In October 2008, Davis had his first solo show at the L.A.-based gallery Roberts & Tilton (now Roberts Projects) titled “Nobody” after a Bert Williams song of the same name from 1905. By this point, Davis had become widely known for his figurative work, but instead of presenting exhibitiongoers with what they expected, he chose to show three abstract pieces in a series titled“2004” (2008). Each piece in “2004” depicts a flat geometric shape in deep purple—one of Colorado, another of New Mexico, and the last of Nevada—referencing three swing states in the 2004 presidential election between John Kerry and George W. Bush.

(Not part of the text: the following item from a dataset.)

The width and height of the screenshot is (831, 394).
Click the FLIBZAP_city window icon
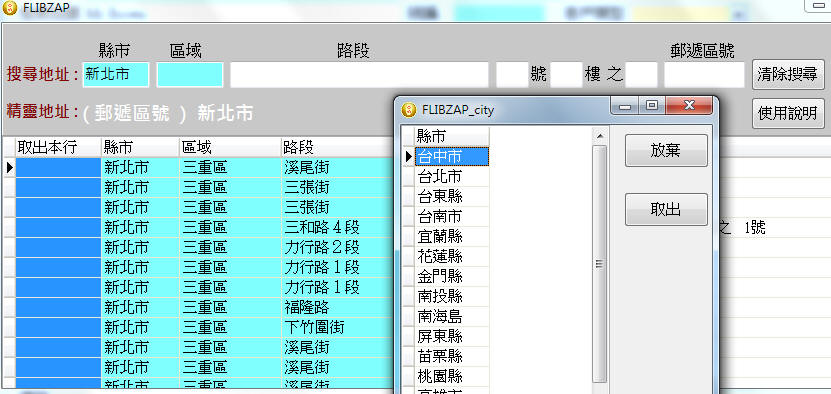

Noah Davis, Seventy Works (36), 2014
Copyright © The Estate of Noah Davis. Courtesy The Estate of Noah Davis and David Zwirner. Photo: Stephen Arnold.
“He was acutely aware of the white gaze and what the predominantly white art world perhaps expected from him,” Fray-Smith explains. “He moved away from figuration and to abstraction as a way of avoiding imagery that might be racially loaded and exploring how his work might be able to be political without being so visually explicit.”
While Davis managed to carve a strong legacy for himself, even with a life cut severely short, he kept working even on his deathbed. “I probably spent more time with Noah in the hospital than I did out of the hospital at a certain point,” Molesworth says. “He was a young person with incredible ambition who knew he was gravely ill, who was trying to get as much done as he could before he died while also coming to terms with the fact that he was dying.”
She notes that Davis changed the lives of many of the people around him, including herself. When she eventually left MOCA, for example, “the way I approached the next chapter of my life was very Noah Davis–inflected,” she explains. “I thought if Noah can make the Underground Museum, I can make something of myself outside of these institutions.”
“Noah Davis,” was initiated by Barbican, London, and DAS MINSK, Potsdam, where it was on display from September 7, 2024 to January 5, 2025. The exhibition will be on view at the Barbican from February 6 through May 11, 2025 before traveling to the Hammer Museum, Los Angeles, from June 8 through August 31, 2025.